The cordyceps fungus takes over the bodies and brains of its victims forcing their zombified bodies to permanently relocate to the trees and low-lying jungle plants where the conditions are ideal for the fungus to thrive.
There are around 400 different species of cordyceps and many different biologically active compounds, but those most commonly used in medicine tend to be cordyceps sinesis and cordyceps militaris. A jar of 90 capsules will run you around $20, but if you want your dose straight from the source, a single dried wild Himalyana cordyceps sinsensis can cost $10 or more.
Cordyceps May Fight Muscle Fatigue
The species cordyceps militaris has been found to have anti-fatigue effects in mice. In one study, mice were given forced swimming and forced running tests. The mice treated with cordyceps had increased ATP levels. (ATP, which stands for adenosine triphosphate, is a chemical that provides energy to our cells for things like muscle contraction.) The treated mice also had lower levels of lactic acid relative to untreated mice. But more research is needed to understand whether humans would see similar results.
Multiple studies involving average, non-athletes have shown a slight increase in VO2 max for participants taking cordyceps sinesis and cordyceps miliatris supplements over those taking a placebo pill. A person’s VO2 max is a measure of how fast the body delivers oxygen to the muscles so that the muscles can use that oxygen to produce energy. Elite runners, for example, have almost double the VO2 max of an average person.

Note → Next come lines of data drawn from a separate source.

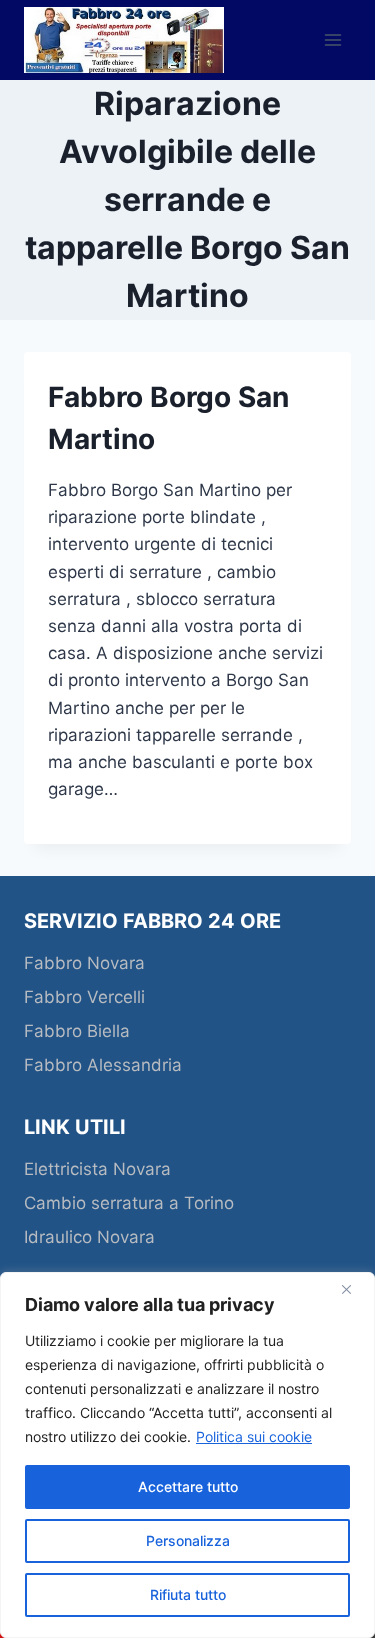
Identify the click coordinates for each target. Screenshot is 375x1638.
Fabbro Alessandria (105, 1065)
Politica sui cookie (254, 1436)
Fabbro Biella (79, 1031)
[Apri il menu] (332, 39)
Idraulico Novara (89, 1237)
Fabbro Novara (84, 963)
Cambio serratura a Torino (129, 1203)
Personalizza (188, 1540)
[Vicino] (354, 1289)
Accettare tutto (188, 1486)
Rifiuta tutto (188, 1594)
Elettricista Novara (97, 1169)
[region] (187, 1455)
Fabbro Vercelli (87, 997)
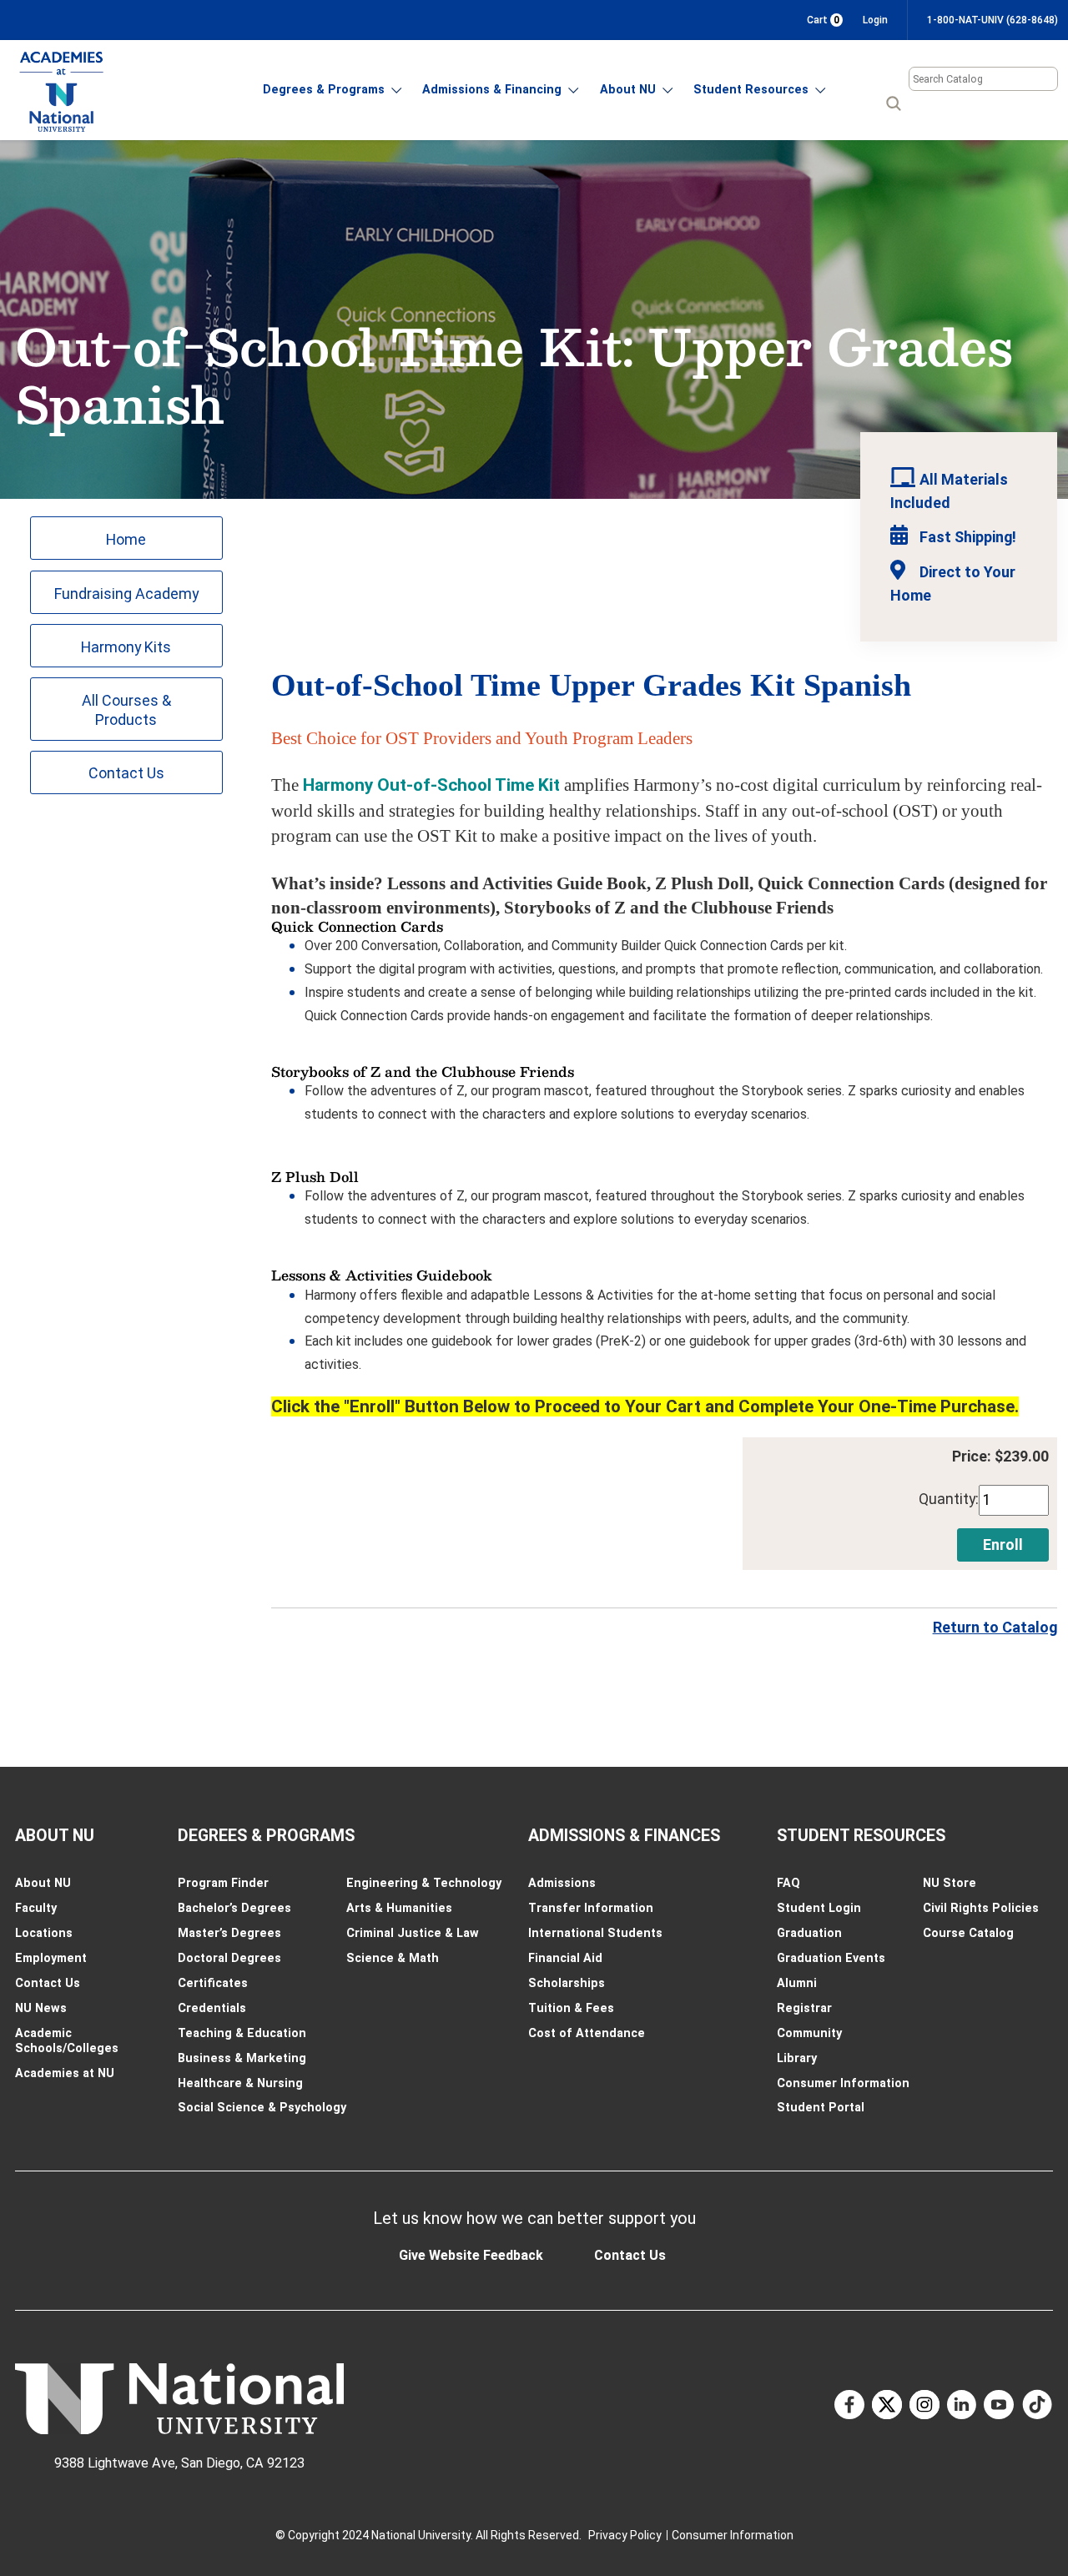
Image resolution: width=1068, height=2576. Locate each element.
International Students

Cordyceps May Have an Antiaging Effect
Again, research in this area used mice rather than humans. In mice tested for learning and memory, studies have shown that taking extracts of cordyceps sinesis and cordyceps militaris improved brain function. It also boosted antioxidative enzyme activity which helps combat the cell damage that generally comes with age. The same extract was found to improve the sexual function in castrated rats and gives you an idea of how the fungus also gets the nickname “Himalayan Viagra.”

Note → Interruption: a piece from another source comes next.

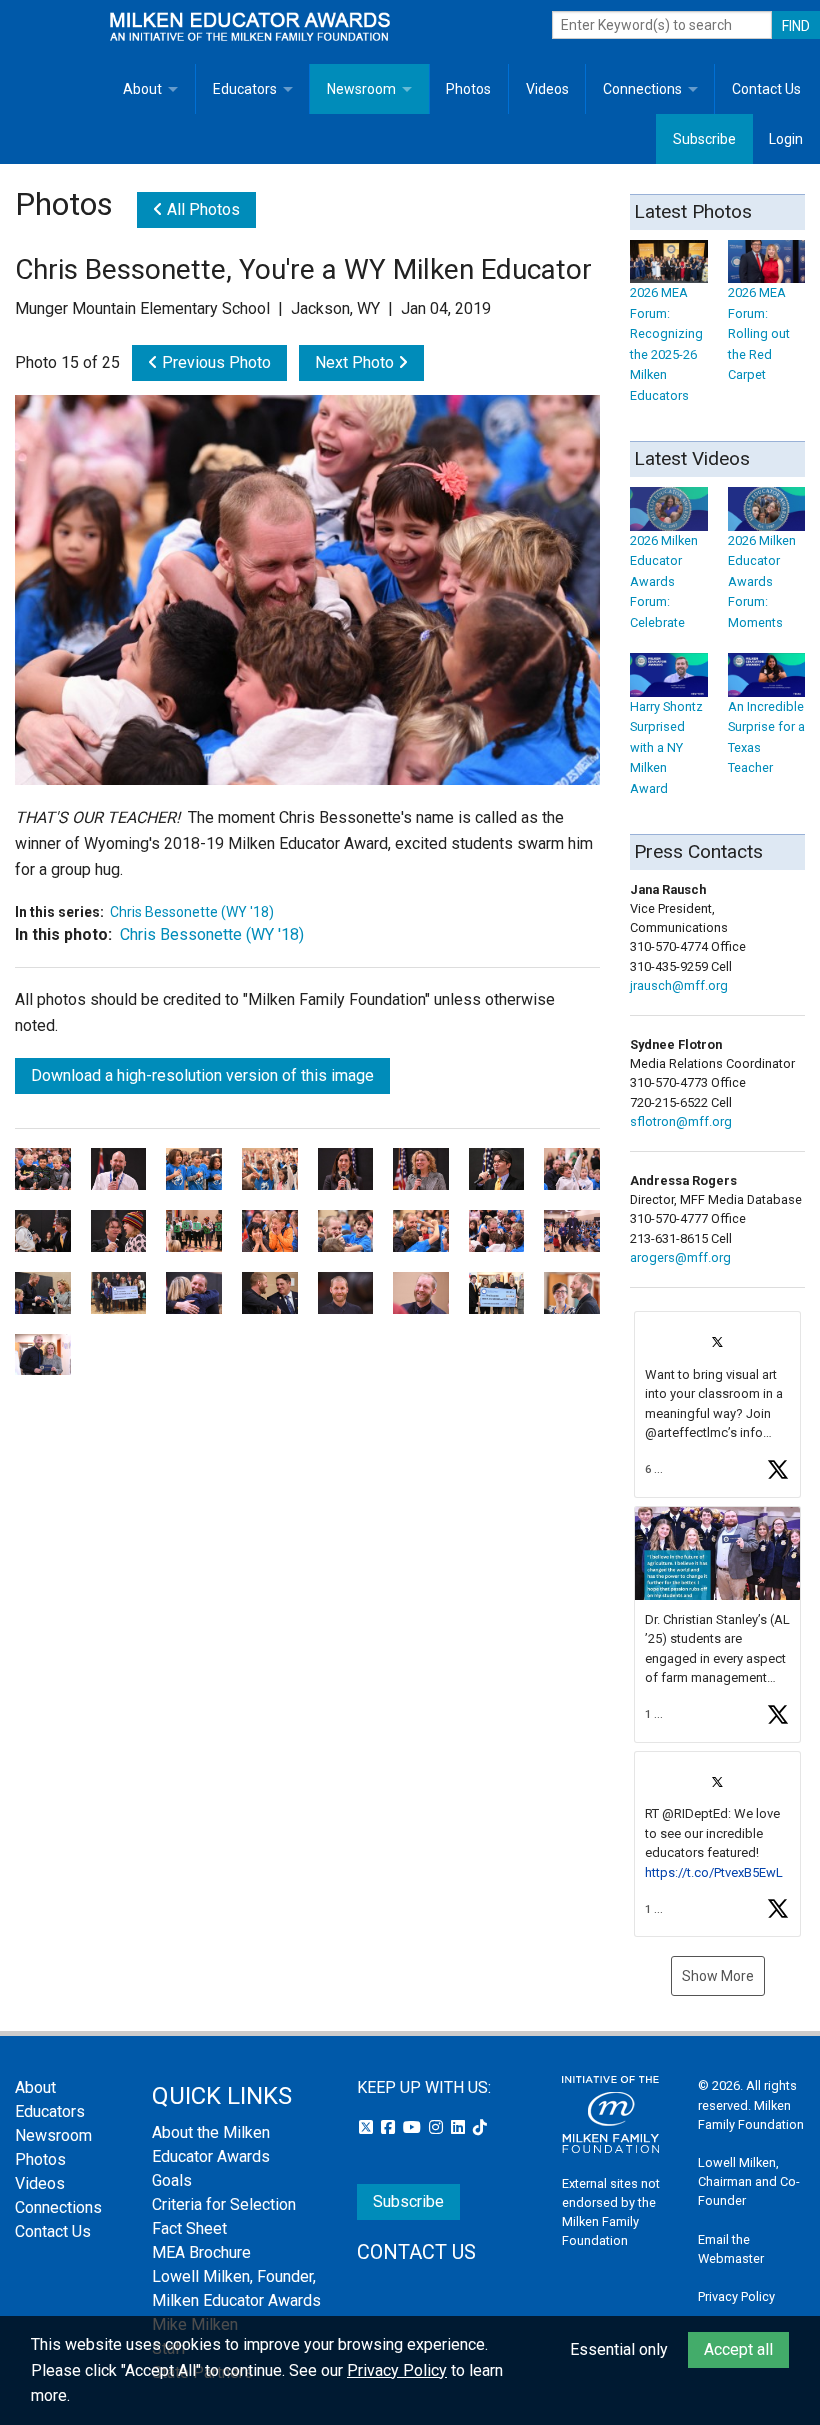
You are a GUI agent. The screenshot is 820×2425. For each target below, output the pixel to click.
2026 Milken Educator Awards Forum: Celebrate (664, 581)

Cordyceps May Help with the Management of Type 2 Diabetes
For diabetics, the body has trouble making or using insulin, which results in excess sugar in the blood. That excess blood sugar can cause significant health problems. So, those with diabetes have to carefully monitor their blood sugar levels, often with the help of additional insulin. Several studies—again, in mice—have shown that taking cordyceps supplements effectively plays the role of that extra insulin shot by mimicking insulin to the decrease the blood sugar levels. Some of the rats even showed signs of improved kidney function, an issue that often accompanies diabetes.
Several studies—again, in mice—have shown that taking cordyceps supplements effectively plays the role of that extra insulin shot by mimicking insulin to the decrease the blood sugar levels.
Cordyceps May Help Boost the Immune System
In studies of cell cultures—think cells in dishes rather than in bodies—cordyceps extracts have been shown to increase proinflammatory cytokines. These molecules are excreted from immune cells like T cells and macrophages to regulate inflammatory reactions, which in turn aids in boosting the immune system. The potential revealed by these studies not only suggests an ability to combat an existing disease, but also to enhance the body’s innate ability to resist new diseases.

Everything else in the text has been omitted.